- Data to examine
- - -

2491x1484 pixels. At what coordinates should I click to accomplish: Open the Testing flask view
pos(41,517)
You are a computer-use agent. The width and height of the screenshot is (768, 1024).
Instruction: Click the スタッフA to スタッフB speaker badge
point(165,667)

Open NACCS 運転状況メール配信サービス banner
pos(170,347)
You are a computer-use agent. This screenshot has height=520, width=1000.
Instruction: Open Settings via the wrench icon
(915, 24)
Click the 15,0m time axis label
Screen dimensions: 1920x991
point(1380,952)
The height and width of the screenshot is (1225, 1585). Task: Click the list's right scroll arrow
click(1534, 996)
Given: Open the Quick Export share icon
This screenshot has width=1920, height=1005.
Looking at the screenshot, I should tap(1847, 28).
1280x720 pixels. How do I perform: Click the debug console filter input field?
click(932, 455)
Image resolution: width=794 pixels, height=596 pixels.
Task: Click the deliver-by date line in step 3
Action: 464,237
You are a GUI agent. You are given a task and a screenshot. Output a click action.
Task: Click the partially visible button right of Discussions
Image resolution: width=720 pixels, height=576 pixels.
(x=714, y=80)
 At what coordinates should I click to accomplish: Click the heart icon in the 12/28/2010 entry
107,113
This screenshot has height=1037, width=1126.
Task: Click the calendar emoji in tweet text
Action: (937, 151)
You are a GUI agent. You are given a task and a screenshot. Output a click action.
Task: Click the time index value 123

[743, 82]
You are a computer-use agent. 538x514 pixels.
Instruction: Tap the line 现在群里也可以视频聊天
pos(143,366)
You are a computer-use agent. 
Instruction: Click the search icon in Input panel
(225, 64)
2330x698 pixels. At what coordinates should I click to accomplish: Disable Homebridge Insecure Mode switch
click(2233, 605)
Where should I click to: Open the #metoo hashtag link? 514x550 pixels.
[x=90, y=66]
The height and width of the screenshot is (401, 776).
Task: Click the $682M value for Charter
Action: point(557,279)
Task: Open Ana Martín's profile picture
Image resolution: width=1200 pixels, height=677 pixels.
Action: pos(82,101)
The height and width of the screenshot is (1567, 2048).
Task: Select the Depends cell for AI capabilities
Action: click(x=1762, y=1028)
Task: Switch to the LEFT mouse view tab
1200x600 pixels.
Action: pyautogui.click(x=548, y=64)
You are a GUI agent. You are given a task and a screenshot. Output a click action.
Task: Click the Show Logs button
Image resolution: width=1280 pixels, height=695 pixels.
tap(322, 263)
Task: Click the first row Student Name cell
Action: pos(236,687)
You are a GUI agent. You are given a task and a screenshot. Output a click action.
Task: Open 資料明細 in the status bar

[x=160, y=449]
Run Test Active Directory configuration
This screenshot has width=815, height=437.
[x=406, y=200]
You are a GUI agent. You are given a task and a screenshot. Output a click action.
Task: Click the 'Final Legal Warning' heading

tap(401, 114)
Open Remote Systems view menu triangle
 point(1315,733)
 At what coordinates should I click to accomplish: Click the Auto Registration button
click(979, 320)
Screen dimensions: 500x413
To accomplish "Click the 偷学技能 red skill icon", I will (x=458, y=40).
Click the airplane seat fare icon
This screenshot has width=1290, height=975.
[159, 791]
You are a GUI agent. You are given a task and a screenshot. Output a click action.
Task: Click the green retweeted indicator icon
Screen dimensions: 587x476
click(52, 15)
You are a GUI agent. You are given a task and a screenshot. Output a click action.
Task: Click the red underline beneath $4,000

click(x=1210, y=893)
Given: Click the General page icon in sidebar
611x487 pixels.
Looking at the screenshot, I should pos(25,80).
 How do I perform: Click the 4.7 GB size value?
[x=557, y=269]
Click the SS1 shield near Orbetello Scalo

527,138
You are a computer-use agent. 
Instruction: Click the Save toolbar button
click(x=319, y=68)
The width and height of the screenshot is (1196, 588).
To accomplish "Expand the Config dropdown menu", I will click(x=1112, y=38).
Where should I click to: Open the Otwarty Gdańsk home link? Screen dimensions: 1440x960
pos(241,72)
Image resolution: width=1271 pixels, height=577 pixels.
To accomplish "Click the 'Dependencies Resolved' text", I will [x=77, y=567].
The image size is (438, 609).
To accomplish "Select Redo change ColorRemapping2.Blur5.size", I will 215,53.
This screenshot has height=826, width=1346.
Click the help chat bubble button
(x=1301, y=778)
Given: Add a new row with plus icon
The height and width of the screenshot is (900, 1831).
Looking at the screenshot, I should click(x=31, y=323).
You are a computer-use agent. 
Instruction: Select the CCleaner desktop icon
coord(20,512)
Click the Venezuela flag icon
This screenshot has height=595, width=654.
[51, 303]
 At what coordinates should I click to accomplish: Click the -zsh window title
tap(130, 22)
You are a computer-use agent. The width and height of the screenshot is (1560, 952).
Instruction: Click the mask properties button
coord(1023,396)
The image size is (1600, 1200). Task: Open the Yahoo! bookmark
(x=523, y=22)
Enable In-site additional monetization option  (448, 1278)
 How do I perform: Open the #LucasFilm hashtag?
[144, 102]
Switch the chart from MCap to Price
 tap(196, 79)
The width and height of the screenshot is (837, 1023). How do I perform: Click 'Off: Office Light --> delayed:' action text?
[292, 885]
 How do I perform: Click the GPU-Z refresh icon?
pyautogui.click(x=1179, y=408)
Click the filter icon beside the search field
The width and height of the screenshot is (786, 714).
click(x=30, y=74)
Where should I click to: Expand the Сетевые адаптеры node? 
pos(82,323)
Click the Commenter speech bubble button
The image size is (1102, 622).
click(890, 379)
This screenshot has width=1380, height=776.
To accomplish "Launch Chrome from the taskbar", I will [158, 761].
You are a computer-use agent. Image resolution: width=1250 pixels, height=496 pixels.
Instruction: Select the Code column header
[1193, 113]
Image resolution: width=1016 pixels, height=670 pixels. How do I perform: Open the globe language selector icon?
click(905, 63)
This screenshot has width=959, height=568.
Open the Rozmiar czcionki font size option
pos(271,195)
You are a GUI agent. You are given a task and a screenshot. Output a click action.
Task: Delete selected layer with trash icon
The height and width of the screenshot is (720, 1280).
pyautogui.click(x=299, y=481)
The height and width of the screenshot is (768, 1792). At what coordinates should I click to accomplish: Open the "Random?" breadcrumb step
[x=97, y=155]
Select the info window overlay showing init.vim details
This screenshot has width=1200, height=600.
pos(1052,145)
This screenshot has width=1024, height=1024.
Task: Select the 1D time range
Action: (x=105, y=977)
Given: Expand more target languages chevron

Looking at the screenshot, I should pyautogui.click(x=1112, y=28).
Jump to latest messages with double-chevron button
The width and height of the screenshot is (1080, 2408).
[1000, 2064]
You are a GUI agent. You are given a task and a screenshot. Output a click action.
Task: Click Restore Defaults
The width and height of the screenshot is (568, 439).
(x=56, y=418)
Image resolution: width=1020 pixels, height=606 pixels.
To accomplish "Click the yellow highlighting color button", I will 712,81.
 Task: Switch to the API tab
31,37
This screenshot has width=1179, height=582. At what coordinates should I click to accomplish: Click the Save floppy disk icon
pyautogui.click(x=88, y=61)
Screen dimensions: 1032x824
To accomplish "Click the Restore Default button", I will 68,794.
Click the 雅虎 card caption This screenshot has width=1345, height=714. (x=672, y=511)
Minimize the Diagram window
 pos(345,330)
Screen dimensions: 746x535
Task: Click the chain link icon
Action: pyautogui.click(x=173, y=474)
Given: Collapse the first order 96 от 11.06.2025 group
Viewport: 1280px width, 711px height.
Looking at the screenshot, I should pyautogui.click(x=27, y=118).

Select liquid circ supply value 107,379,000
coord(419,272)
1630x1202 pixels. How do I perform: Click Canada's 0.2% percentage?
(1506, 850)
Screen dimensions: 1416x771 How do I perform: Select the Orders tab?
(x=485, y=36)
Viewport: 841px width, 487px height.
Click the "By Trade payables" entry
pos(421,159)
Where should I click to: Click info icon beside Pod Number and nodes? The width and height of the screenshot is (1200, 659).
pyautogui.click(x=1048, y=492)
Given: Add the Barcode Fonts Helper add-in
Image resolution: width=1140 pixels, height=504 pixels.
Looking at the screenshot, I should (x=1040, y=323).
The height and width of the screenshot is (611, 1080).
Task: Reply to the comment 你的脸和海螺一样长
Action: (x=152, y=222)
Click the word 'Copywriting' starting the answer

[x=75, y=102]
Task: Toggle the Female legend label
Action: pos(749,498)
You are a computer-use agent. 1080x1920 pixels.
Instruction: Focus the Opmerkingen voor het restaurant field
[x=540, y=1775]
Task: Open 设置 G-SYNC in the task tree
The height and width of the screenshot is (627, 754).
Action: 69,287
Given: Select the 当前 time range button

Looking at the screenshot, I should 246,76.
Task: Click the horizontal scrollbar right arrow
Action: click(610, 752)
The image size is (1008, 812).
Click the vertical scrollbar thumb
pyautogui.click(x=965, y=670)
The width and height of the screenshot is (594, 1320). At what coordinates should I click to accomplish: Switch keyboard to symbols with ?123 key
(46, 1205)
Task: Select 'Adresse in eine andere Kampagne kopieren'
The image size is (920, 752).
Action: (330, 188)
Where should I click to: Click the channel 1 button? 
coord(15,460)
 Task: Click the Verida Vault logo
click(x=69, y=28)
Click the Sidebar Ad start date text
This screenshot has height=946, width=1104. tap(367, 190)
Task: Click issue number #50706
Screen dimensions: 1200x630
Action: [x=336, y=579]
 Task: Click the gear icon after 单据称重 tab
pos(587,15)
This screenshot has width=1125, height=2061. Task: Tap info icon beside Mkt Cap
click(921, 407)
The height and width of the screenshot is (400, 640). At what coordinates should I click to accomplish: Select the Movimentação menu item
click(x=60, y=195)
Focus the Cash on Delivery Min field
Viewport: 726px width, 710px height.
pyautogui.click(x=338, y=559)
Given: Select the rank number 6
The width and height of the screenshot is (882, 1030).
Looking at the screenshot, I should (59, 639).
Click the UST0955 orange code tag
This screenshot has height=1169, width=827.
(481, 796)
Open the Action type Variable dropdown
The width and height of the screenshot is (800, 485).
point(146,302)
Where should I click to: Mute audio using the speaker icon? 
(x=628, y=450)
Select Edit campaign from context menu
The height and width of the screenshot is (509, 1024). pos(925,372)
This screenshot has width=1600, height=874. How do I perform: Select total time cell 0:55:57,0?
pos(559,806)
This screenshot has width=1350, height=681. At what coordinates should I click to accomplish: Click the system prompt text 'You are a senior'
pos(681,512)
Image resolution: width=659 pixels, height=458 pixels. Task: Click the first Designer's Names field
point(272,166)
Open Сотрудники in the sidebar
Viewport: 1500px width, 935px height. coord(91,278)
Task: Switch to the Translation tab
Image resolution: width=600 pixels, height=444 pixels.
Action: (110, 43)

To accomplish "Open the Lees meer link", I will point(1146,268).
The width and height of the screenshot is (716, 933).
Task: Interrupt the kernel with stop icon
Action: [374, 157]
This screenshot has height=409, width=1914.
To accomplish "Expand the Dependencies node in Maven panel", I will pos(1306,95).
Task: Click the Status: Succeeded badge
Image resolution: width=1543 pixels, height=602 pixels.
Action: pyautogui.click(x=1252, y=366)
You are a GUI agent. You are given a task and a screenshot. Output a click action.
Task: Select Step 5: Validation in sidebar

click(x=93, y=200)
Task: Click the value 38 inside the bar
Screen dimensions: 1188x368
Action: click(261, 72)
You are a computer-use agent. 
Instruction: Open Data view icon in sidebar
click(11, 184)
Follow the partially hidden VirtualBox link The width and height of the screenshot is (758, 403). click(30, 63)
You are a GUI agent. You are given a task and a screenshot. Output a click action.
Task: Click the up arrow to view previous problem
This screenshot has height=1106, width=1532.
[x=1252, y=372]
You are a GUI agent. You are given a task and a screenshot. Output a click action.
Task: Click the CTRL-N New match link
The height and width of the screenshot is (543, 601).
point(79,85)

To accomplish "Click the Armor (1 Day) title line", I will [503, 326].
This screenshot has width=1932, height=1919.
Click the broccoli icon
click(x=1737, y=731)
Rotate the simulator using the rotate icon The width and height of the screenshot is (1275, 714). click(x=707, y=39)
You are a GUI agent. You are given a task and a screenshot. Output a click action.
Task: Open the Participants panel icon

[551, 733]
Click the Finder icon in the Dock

- - -

Starting with the first line of the listing above and ending with the line that holds "Task: Click the partially", return those lines exactly as written, both included.

- Solution to the problem
2491x1484 pixels. At what coordinates should I click to accomplish: Open the Testing flask view
pos(41,517)
You are a computer-use agent. The width and height of the screenshot is (768, 1024).
Instruction: Click the スタッフA to スタッフB speaker badge
point(165,667)

Open NACCS 運転状況メール配信サービス banner
pos(170,347)
You are a computer-use agent. This screenshot has height=520, width=1000.
Instruction: Open Settings via the wrench icon
(915, 24)
Click the 15,0m time axis label
Screen dimensions: 1920x991
point(1380,952)
The height and width of the screenshot is (1225, 1585). Task: Click the list's right scroll arrow
click(1534, 996)
Given: Open the Quick Export share icon
This screenshot has width=1920, height=1005.
Looking at the screenshot, I should tap(1847, 28).
1280x720 pixels. How do I perform: Click the debug console filter input field?
click(932, 455)
Image resolution: width=794 pixels, height=596 pixels.
Task: Click the deliver-by date line in step 3
Action: 464,237
You are a GUI agent. You are given a task and a screenshot. Output a click action.
Task: Click the partially visible button right of Discussions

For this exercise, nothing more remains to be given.